▸ **Exercise details**:
Reproduce exactly, and only, the lines below from the one containing "Given: Click the undo" through the one containing "Viewport: 601px width, 529px height.".

▸ **Data under study**:

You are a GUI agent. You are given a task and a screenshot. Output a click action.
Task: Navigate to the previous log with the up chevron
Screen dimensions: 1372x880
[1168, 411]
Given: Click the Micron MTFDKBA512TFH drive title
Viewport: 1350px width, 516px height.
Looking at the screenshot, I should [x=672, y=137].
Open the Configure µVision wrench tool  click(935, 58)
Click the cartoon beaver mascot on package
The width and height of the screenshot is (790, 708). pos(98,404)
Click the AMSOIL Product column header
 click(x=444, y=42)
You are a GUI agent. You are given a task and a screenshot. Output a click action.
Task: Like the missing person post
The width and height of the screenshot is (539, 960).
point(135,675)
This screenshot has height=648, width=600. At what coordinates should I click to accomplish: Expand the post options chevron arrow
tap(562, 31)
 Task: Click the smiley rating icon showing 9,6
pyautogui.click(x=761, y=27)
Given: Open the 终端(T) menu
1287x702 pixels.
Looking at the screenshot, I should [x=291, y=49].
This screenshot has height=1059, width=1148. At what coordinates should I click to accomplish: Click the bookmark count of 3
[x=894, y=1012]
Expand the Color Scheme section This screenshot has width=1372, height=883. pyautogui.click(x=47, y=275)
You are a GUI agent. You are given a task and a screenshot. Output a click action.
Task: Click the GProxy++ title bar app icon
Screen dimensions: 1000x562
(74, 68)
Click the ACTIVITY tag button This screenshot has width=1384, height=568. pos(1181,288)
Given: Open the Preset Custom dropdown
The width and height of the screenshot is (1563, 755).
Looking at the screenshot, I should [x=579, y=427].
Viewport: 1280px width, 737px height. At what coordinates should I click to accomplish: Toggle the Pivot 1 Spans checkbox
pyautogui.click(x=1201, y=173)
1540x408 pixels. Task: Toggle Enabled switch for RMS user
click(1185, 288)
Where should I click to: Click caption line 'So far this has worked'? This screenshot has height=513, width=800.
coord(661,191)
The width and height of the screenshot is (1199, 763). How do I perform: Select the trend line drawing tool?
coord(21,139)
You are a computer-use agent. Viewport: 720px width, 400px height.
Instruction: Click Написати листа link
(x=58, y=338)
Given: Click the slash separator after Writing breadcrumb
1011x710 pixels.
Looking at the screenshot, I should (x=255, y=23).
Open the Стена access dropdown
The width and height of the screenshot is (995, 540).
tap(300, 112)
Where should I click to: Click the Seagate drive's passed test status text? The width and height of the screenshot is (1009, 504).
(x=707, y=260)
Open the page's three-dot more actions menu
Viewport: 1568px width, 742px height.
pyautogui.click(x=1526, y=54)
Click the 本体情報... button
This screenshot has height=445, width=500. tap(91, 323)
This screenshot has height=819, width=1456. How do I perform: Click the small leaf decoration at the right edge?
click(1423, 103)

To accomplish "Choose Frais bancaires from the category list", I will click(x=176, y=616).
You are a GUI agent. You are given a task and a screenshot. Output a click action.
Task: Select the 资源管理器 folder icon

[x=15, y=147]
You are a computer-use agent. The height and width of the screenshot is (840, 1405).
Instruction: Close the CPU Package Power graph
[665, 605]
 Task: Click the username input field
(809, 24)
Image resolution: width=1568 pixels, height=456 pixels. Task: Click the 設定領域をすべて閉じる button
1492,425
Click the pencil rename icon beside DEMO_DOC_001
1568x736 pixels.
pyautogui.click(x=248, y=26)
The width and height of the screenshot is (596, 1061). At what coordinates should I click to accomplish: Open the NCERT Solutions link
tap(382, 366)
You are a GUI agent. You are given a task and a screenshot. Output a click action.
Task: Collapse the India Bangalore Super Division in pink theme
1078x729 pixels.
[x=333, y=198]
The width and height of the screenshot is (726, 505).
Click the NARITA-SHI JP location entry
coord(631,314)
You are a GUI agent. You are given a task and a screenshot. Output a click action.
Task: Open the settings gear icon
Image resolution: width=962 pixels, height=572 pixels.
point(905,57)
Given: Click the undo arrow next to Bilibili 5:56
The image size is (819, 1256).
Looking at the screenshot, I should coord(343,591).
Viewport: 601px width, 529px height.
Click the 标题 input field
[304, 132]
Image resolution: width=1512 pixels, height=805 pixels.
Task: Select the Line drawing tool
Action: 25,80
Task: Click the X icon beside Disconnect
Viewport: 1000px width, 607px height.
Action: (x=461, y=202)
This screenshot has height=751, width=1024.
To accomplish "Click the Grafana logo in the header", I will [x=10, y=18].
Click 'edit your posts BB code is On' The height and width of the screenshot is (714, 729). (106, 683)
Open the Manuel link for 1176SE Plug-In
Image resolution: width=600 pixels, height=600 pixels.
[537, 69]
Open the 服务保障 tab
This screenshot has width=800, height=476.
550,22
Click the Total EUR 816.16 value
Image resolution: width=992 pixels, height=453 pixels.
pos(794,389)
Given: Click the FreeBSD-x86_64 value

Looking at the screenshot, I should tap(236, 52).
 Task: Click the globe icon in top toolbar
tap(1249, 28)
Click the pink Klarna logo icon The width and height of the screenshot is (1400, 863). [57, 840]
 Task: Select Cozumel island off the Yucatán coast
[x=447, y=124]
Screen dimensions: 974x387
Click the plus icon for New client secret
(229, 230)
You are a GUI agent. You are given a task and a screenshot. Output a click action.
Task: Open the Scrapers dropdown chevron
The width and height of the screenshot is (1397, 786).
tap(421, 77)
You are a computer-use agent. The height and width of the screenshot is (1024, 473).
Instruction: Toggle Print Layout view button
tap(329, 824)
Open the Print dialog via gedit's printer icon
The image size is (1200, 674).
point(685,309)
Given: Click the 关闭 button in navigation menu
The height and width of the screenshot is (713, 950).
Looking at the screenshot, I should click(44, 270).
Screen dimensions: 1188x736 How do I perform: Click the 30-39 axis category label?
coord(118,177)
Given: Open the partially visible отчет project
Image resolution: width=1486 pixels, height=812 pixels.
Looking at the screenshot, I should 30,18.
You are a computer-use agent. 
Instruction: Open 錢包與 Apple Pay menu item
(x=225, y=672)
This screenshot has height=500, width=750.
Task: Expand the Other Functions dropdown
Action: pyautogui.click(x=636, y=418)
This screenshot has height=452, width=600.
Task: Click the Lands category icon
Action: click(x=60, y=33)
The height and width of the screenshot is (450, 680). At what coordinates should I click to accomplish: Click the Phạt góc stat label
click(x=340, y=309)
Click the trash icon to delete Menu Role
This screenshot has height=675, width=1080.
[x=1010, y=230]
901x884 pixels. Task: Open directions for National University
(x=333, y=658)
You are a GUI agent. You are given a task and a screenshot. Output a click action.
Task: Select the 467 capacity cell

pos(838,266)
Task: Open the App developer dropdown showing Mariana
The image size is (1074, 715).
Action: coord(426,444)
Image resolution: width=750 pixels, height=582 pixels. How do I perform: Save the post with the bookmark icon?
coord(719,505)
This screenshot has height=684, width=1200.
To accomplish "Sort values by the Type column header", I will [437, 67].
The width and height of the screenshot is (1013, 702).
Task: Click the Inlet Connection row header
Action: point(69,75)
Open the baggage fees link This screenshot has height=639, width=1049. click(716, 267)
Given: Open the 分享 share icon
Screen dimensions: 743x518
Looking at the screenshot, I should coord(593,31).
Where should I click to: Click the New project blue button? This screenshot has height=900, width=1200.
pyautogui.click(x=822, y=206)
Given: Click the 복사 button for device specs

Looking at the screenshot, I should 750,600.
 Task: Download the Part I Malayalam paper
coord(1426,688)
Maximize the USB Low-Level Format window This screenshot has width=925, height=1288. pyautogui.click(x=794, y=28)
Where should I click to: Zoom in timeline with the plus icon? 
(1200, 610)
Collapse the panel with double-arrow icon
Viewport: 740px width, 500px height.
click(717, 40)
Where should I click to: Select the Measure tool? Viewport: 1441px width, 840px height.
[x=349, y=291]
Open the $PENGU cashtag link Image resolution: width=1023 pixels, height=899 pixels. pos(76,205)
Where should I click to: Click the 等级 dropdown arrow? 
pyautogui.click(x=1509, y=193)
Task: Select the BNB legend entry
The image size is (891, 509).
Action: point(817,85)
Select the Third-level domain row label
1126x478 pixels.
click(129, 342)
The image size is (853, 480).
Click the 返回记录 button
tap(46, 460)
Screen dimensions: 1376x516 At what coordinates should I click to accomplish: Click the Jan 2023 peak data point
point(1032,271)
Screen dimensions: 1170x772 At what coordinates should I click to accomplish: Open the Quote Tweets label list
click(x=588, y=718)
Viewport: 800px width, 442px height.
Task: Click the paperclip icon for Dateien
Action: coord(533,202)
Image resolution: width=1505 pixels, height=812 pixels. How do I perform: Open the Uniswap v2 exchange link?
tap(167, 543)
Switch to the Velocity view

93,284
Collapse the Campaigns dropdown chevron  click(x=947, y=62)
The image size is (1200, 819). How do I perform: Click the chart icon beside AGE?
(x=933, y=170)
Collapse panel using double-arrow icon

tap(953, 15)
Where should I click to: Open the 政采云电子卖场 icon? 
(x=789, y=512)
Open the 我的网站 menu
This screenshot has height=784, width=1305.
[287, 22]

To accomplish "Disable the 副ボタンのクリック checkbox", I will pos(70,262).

▸ **Output of the task**:
Given: Click the undo arrow next to Bilibili 5:56
The image size is (819, 1256).
Looking at the screenshot, I should coord(343,591).
Viewport: 601px width, 529px height.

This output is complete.